The anti-incumbent fever was scarcely evident in California’s open primary held yesterday. Democratic U.S. Senator Dianne Feinstein, who has been in office since 1992, easily defeated all 23 of her primary challengers. Yes, all 23. The sizeable field of candidates seeking to replace Feinstein was due in large part to California’s new “top two” open primary system. This new system lists all candidates, regardless of party, on the same ballot, and the top two vote getters then move forward to a runoff in the November general.
Senator Feinstein secured 49.3% of the total votes cast, enjoying a wide lead over her GOP challenger Elizabeth Emken who came in second with only 12.5% of the total vote. The two will now faceoff in November’s general election.
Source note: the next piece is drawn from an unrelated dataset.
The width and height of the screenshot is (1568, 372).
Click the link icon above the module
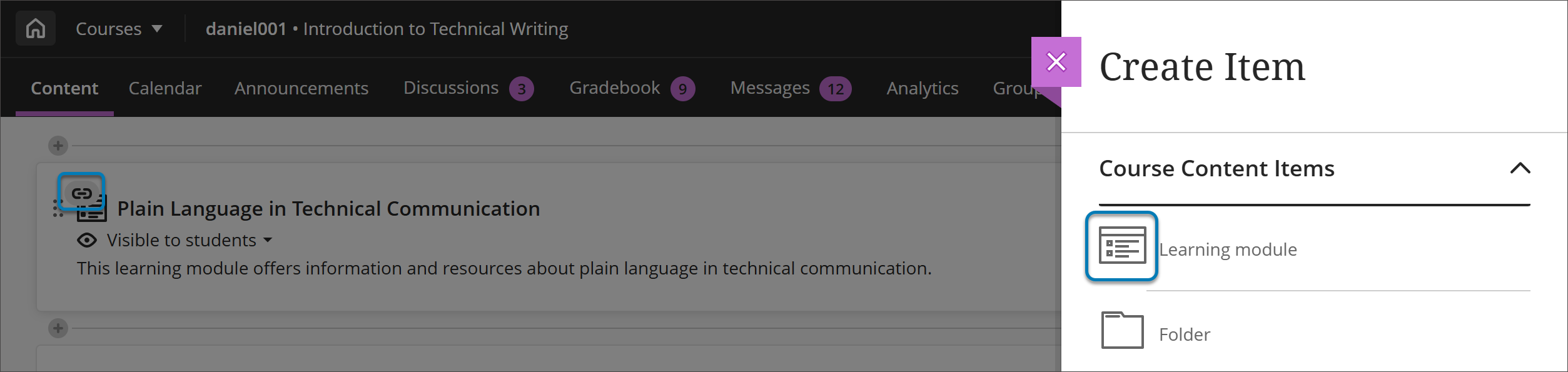coord(81,193)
Leading up to yesterday’s election, political pundits talked of a possible matchup between Feinstein and Orly Taitz, an Orange County Republican best known for her “birther” claims against President Barack Obama.
The San Francisco Chronicle had the following to say about the unlikely pairing:
A second-place finish by Taitz would be seen in both parties as a national embarrassment for the Republican Party, rivaling the candidacy of Christine "I am not a witch" O'Donnell, the 2010 GOP Senate nominee in Delaware.
It seems though that the matchup was never in the cards, as Taitz finished off the night a distant fifth with only 3.1% of the total vote.
In fact, none of Feinstein’s challengers aside from Emken, who received the official endorsement of the California Republican Party, were able to break out of the single digits when it came to vote percentages. This may come as a surprise to some, considering Senator Feinstein’s job approval ratings hit an all time low earlier this year. You sure couldn’t tell by looking at the final numbers, Feinstein appears to be more than comfortable going into November.